Looking back at the infamous coining of "conscious uncoupling" on goop's latest podcast episode celebrating the 10-year anniversary, Paltrow admitted "the term is a bit dorky," but she doesn't regret it.

"I think I've learned so much through this process. I think, sometimes, especially when I look back at some of my most vulnerable moments, I was super earnest and sometimes that's just cringe-worthy. Where you're like, 'Oh, why did I do that?'"

Still, it set a new precedent for how celebrity divorces can be handled—for better or for worse. If G.P.'s ex and new beau can enjoy pancakes together every Sunday, why can't other celebrities be just as cordial? 

But Paltrow knows how the public perceives her dignified divorce and how it adds fuel to the never-ending claims of her superiority complex. 

"On some level, I think what some people heard was...'Oh, f--k you, you're going to have a better divorce than I did or that my parents did?'" she said on the podcast. "And what they hear is that they did it wrong or their parents did it wrong, which was not the intent at all."

For the second issue of goop magazine, Paltrow decided to break the news of her engagement to Falchuk, with the couple posing for the cover of the Sex and Love issue, beating the tabloids to the punch, controlling the narrative, and, oh yeah, promoting the new magazine.

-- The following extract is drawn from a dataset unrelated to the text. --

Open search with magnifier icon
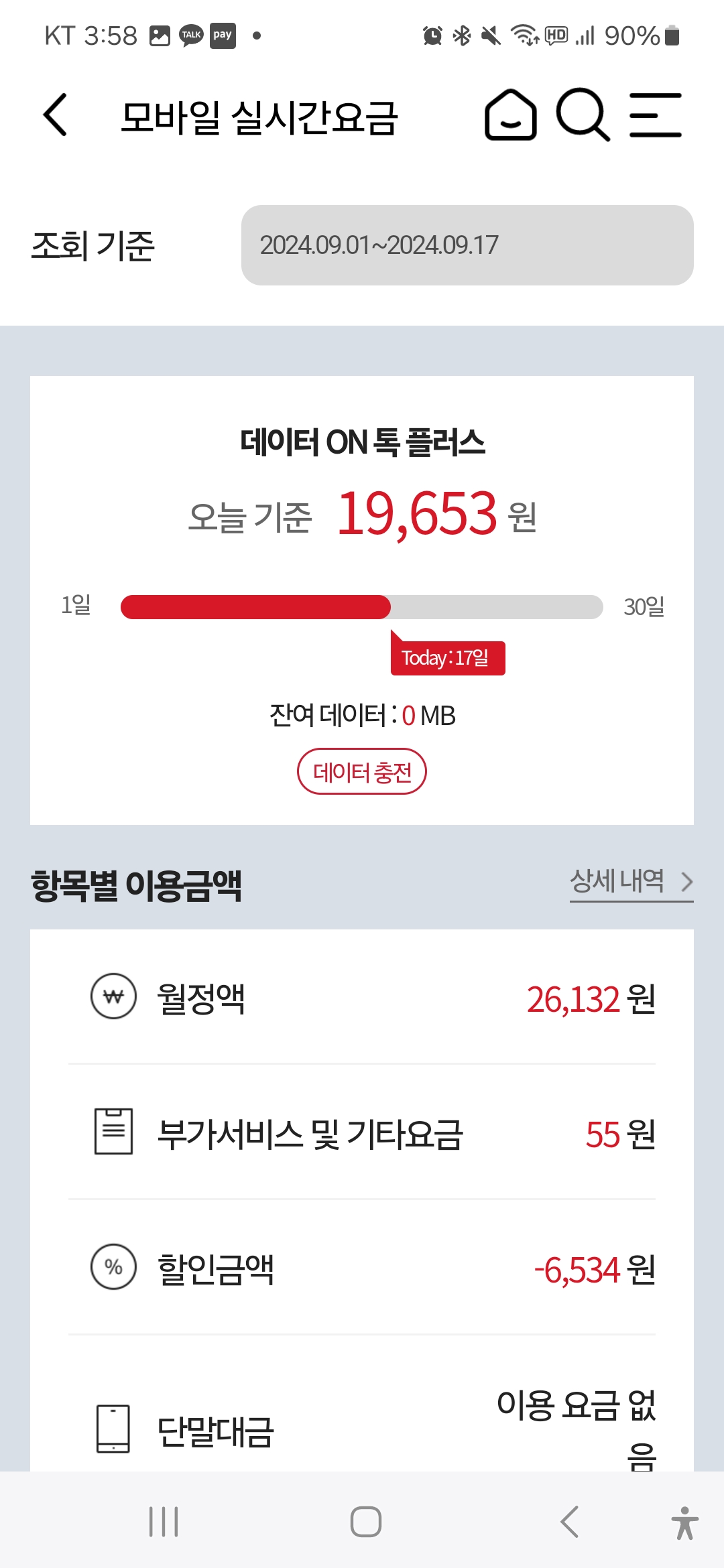Viewport: 724px width, 1568px height. click(583, 115)
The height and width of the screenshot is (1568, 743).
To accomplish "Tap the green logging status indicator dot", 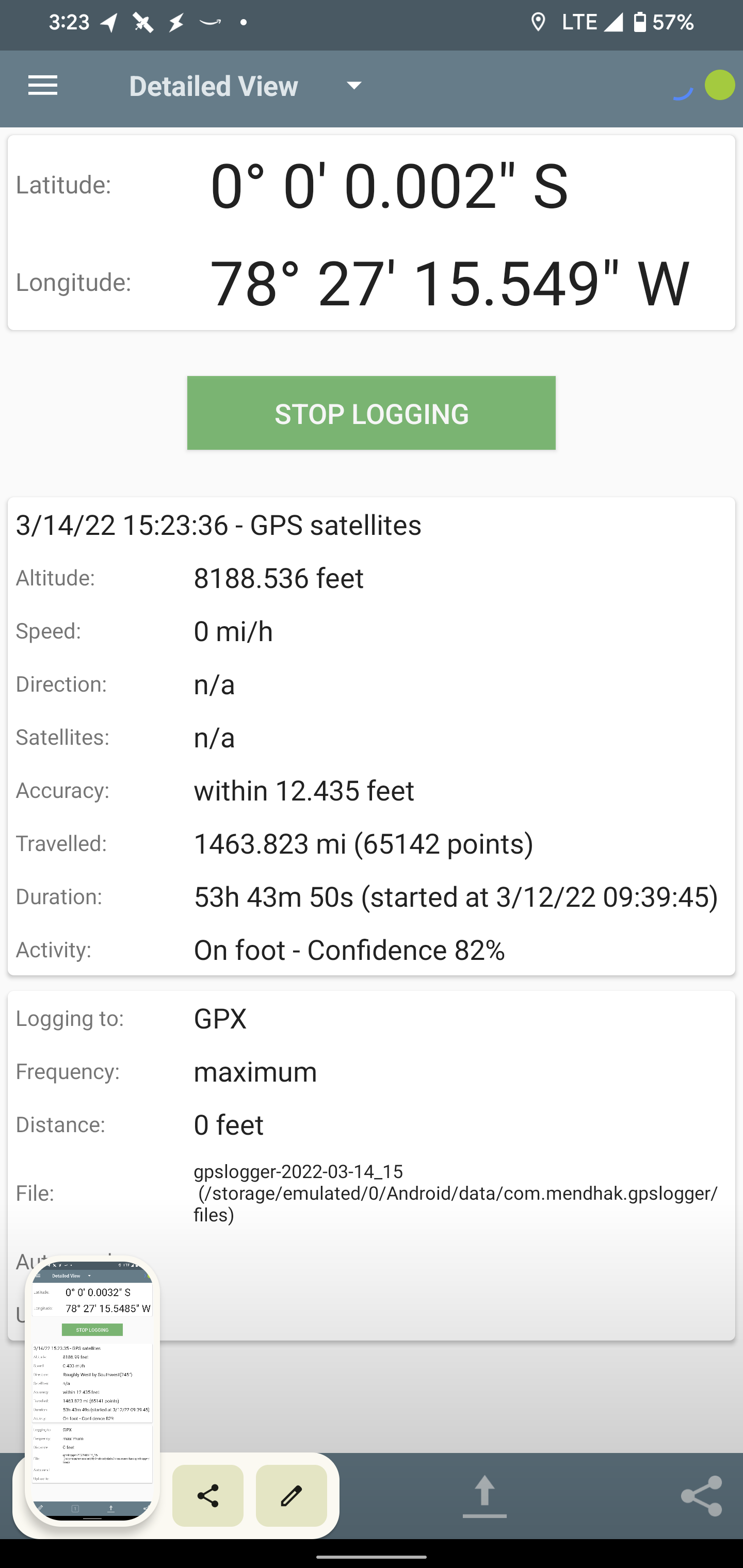I will 719,85.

And the folklore surrounding Paltrow's own eating and work out habits was often addressed on the site. Does she really smoke one cigarette a day? (She smokes two a year, she revealed on the goop podcast, and enjoys the hell outta them.) Do her kids really never eat fast food? (goop debunked this by posting a fast good guide!) Does she really work out two hours a day every day? (Sort of true! And she works really hard and is honest about it. But 15 minutes is OK, too.) Is she on a forever cleanse? (Nope. She eats healthy but will never part with her beloved glass of red wine and fries.)

So what does the next 10 years look like for goop, which now has brick and mortar shops, annual health summits (with tickets ranging from $500-$1,500), a furniture line and potentially a TV show in the works? 

"I always have trepidation about answering this question on some level because I think goop has always really dictated to me who she is as much as I've tried to shepherd her into what she is," she said on the podcast. "Frankly, I think we're trying to build a significant business. We're trying to build a global lifestyle business that matters and that is impactful and new."

And that is the key to goop's success...and also the catch-22 for the entire wellness community: How do you keep continuing to inspire consumers to want to better and work on themselves by buying, using, promoting your products and content when said products and content are supposed to make them their best selves? 

But if Paltrow continues to work on herself—"I love challenge...I love to see what's possible and I am very curious!"—who the hell are we to stop?